Graphs in Java: Breadth-First Search (BFS)

Introduction

Graphs are a convenient way to store certain types of data. The concept was ported from mathematics and appropriated for the needs of computer science.

Due to the fact that many things can be represented as graphs, graph traversal has become a common task, especially used in data science and machine learning.

Breadth-First Search

Breadth First Search (BFS) visits "layer-by-layer". This means that in a Graph, like shown below, it first visits all the children of the starting node. These children are treated as the "second layer".

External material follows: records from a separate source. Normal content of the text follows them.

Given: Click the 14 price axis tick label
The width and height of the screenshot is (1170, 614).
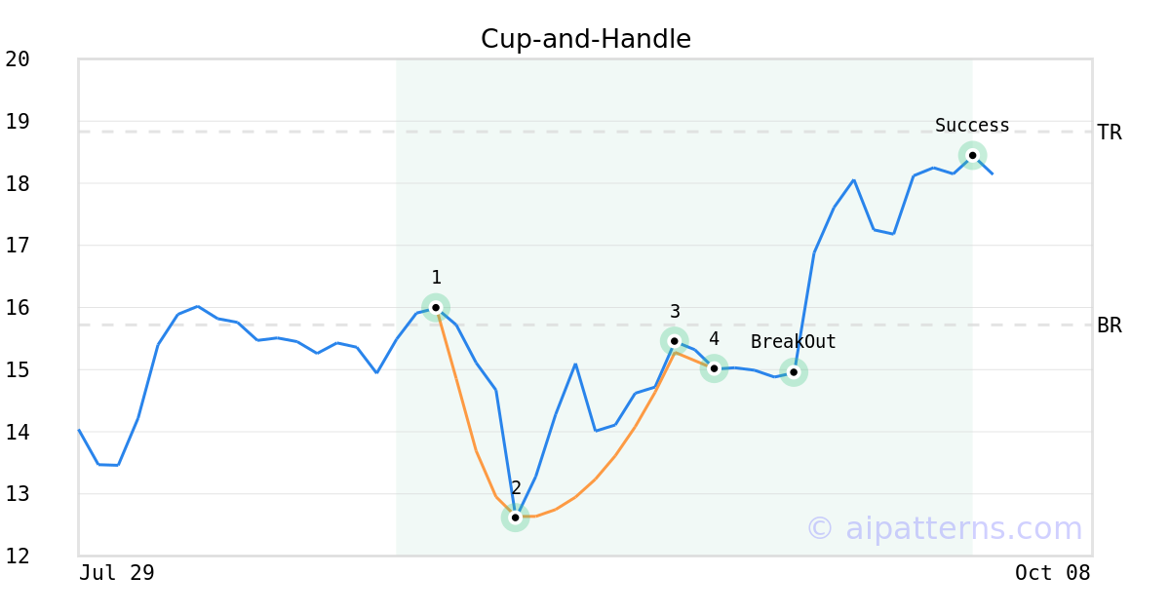Looking at the screenshot, I should (18, 432).
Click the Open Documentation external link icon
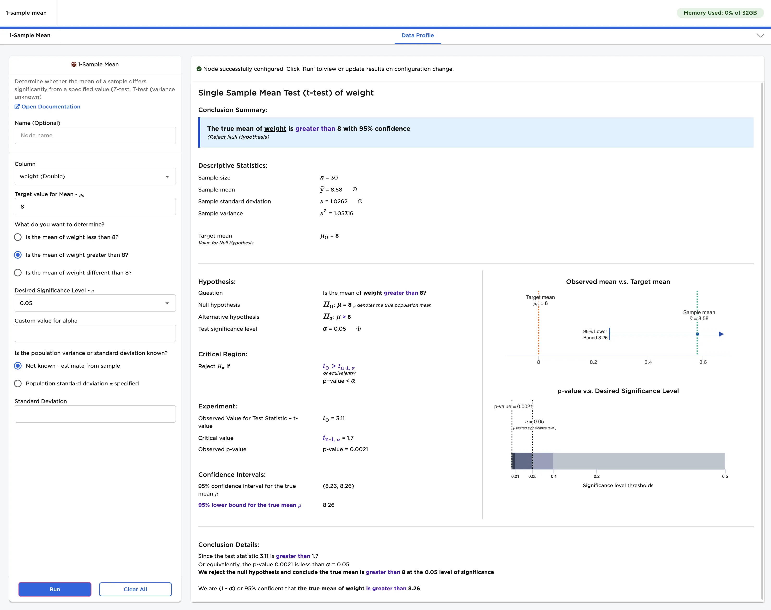 click(17, 106)
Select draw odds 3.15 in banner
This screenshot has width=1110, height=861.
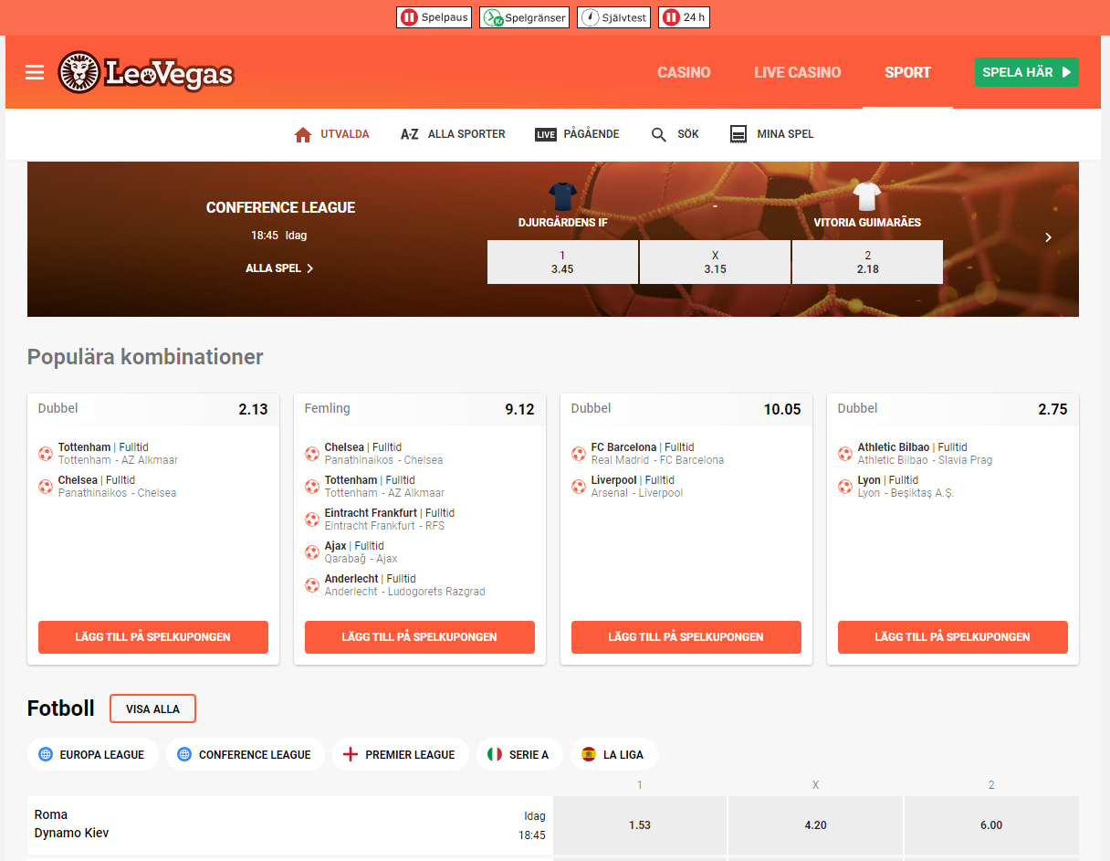click(715, 262)
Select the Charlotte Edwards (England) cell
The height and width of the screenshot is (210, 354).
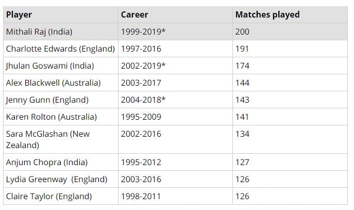[60, 49]
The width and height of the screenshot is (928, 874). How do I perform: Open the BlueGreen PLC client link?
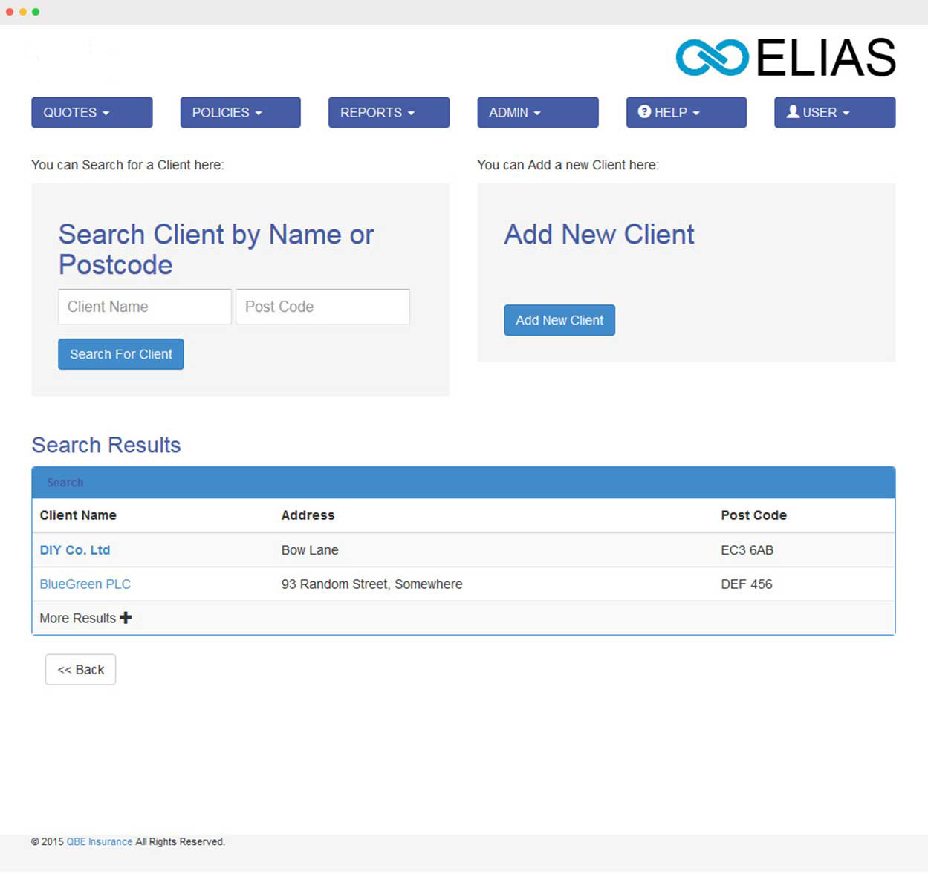[85, 584]
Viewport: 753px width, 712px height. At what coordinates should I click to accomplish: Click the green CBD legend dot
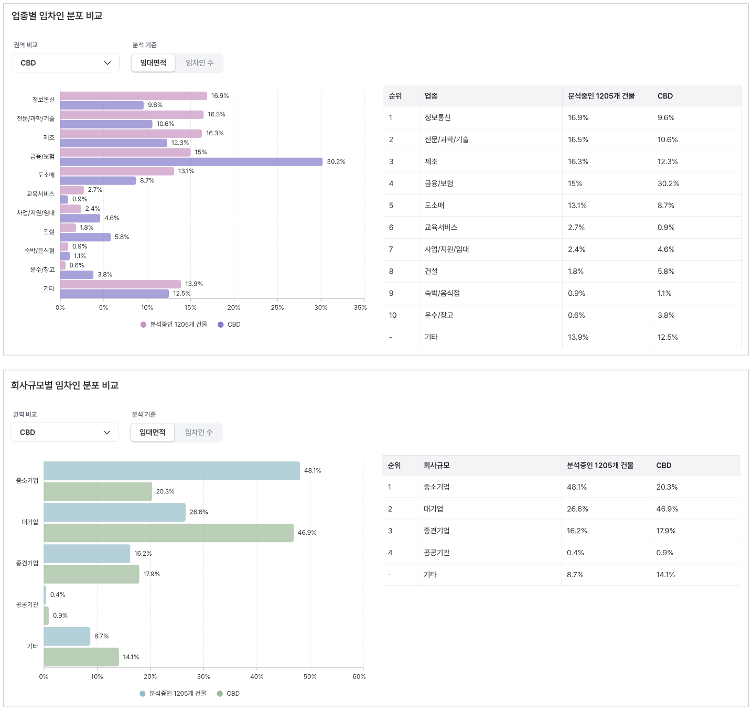coord(220,694)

Unlike Depth-First Search (DFS), BFS doesn't aggressively go though one branch until it reaches the end, rather when we start the search from a node, it visits all the unvisited neighbors of that node before proceeding to all the unvisited neighbors of another node:

Implementation

We'll use graphs implemented via an adjacency list, like we used for DFS. Also, we need to add the visited attribute alongside the visit() and univisit() methods to our Node class:

public class Node {
    int n;
    String name;
    boolean visited;

    Node(int n, String name) {
        this.n = n;
        this.name = name;
        visited = false;
    }

    void visit() {
        visited = true;
    }

    void unvisit() {
        visited = false;
    }
}

Now, let's define a Graph:

public class Graph {

    // Each node maps to a list of all his neighbors
    private HashMap<Node, LinkedList<Node>> adjacencyMap;
    private boolean directed;

    public Graph(boolean directed) {
        this.directed = directed;
        adjacencyMap = new HashMap<>();
    }

    // ...
}

Now, let's add the method addEdge(). We'll use two methods, a helper method and the actual method.

In the helper method, we'll also make a check for possible duplicate edges. Before adding an edge between A and B, we'll first remove it and only then add it. If it existed (we're adding a duplicate edge), it was removed and after adding it again, there's only one.

Though, if it didn't exist, removing a non-existing edge will result in a NullPointerException so we're introducing a temporary copy of the list:

public void addEdgeHelper(Node a, Node b) {
    LinkedList<Node> tmp = adjacencyMap.get(a);

    if (tmp != null) {
        tmp.remove(b);
    }
    else tmp = new LinkedList<>();
    tmp.add(b);
    adjacencyMap.put(a,tmp);
}

public void addEdge(Node source, Node destination) {

    // We make sure that every used node shows up in our .keySet()
    if (!adjacencyMap.keySet().contains(source))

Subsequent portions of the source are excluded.